Member states fail to endorse concrete actions to protect biodiversity
EU environment ministers yesterday (21 June) failed to endorse concrete measures proposed by the European Commission to protect biodiversity, with some expressing reservations even on the proposed targets of the EU 2020 biodiversity strategy until more clarity is found on actions and funding.
|Data de publicare||27/06/2011|
EU environment ministers yesterday adopted conclusions on the EU 2020 biodiversity strategy, tabled by the Commission on 3 May, but were unable to endorse 20 concrete measures accompanying six headline targets proposed by the EU executive.
After a lively public debate on the draft conclusions, ministers rubber-stamped the strategy, together with its targets, as "a key instrument to enable the EU to reach its overall 2020 headline target" (see 'Background').
But instead of backing the 20 measures, the Council conclusions stress "the need to further discuss the actions in order to ensure the effective and coherent implementation of the strategy".
Some countries, including Italy and Denmark, even refused to endorse the strategy's targets and said they would table unilateral statements making clear their delegations' views on the matter.
Italy's statement notes that the yesterday's conclusions "do not involve any automatic support to the targets set out in that strategy, which will require further in-depth discussion".
Danish Environment Minister Karen Ellemann stressed that the Council had not had enough time to properly assess the six targets, the 20 actions or their financial implications, since the strategy had only been tabled six weeks ago by the EU executive.
She also said it was not clear exactly what the Commission and member states would do, neither was it clear how much the proposed targets and actions would cost them.
Italy, meanwhile, said the "financial implications need further careful consideration" and warned: "We have to be careful what we sign up to."

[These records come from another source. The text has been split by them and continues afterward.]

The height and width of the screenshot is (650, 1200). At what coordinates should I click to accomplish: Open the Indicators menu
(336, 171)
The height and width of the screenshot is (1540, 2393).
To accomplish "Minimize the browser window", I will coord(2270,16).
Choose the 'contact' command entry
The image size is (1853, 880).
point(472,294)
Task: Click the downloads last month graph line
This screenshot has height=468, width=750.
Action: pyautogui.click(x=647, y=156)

Bulgarian Environment Minister Nona Karadzhova remarked that restoring biodiversity would be very expensive and pointed out that since one third of Bulgarian territory was part of the Natura network of protected sites, implementation of the proposed biodiversity strategy would require a lot of money.
Denmark's Ellemann warned the EU not to repeat past mistakes, arguing that the bloc failed to reach its 2010 biodiversity goals because it had never really agreed on their meaning, had never genuinely subscribed to them and never discussed ways to finance them.
Austria, Denmark and the UK stressed the need to consider options for funding biodiversity through the EU's Common Agricultural Policy (CAP), highlighting the policy's second pillar as an ideal instrument for delivering a range of environmental outcomes, including biodiversity.
Environment Commissioner Janez Potočnik acknowledged that the new biodiversity strategy had come out in a difficult economic context and admitted that "when times are tough, concerns for the environment tend to slip down on the list of priorities".
But he insisted that "the current economic distress is not caused by environment policy or concerns for the environment".
He argued that the Commission proposal represents "the minimum we need to do if we are to reach the EU 2020 headline targets adopted by EU heads of state and government. There is not much margin in the proposed strategy".
"The targets and actions are the result of careful analysis, consultation and preparation and the Commission stands firm on their seriousness and adequacy," he added.
On timing, Potočnik acknowledged that the Council did not have the luxury of time when discussing the strategy, adding that he could understand if some governments needed more time to consider the actions listed in the strategy.
Finally, responding to concerns related to the cost of the strategy, Potočnik pointed to scientific evidence showing that the cost of non-compliance is higher that the cost of compliance.
WWF, an environmental NGO, regretted that the ministers did not endorse the actions needed to achieve the targets, which were merely postponed for further discussion.
Andreas Baumüller, WWF's biodiversity policy officer, said that "as long as the strategy, together with its targets, is not supported by concrete actions, the strategy remains powerless and will not deliver the necessary changes needed to finally halt biodiversity loss in Europe. It's like getting a nicely wrapped present with nothing inside - so disappointing".
BirdLife Europe welcomed the ministers' endorsement of the strategy and called on member states "to follow on their new commitment by reforming the Common Agricultural Policy (CAP) and the Common Fisheries Policy (CFP) and allocate sufficient funding for biodiversity in the new EU budget".
Oceana said it was disappointed with the "poor and inconsistent conclusions," which "lack adequate political force and thereby significantly water down the proposed EU 2020 biodiversity strategy," in particular regarding fisheries.
Xavier Pastor, Oceana's executive director, said the EU must structurally reform its fisheries policies if it is to halt biodiversity loss and restore the health of its oceans.
"The biodiversity strategy was supposed to pave the way for an ecologically sustainable reform of the CFP, but today the Council adopted hollow conclusions, separating the objectives from the actions needed to achieve them," despite EU member states having committed ten years ago to restoring fish stocks to levels that can produce the Maximum Sustainable Yield no later than 2015, Pastor added.